**Requirement**:
Below are records to be output exactly, every one of them.

Collected data entries
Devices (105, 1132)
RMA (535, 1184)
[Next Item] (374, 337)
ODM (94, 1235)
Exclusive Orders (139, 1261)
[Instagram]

**Solution**:
Devices (105, 1132)
RMA (535, 1184)
[Next Item] (374, 337)
ODM (94, 1235)
Exclusive Orders (139, 1261)
[Instagram]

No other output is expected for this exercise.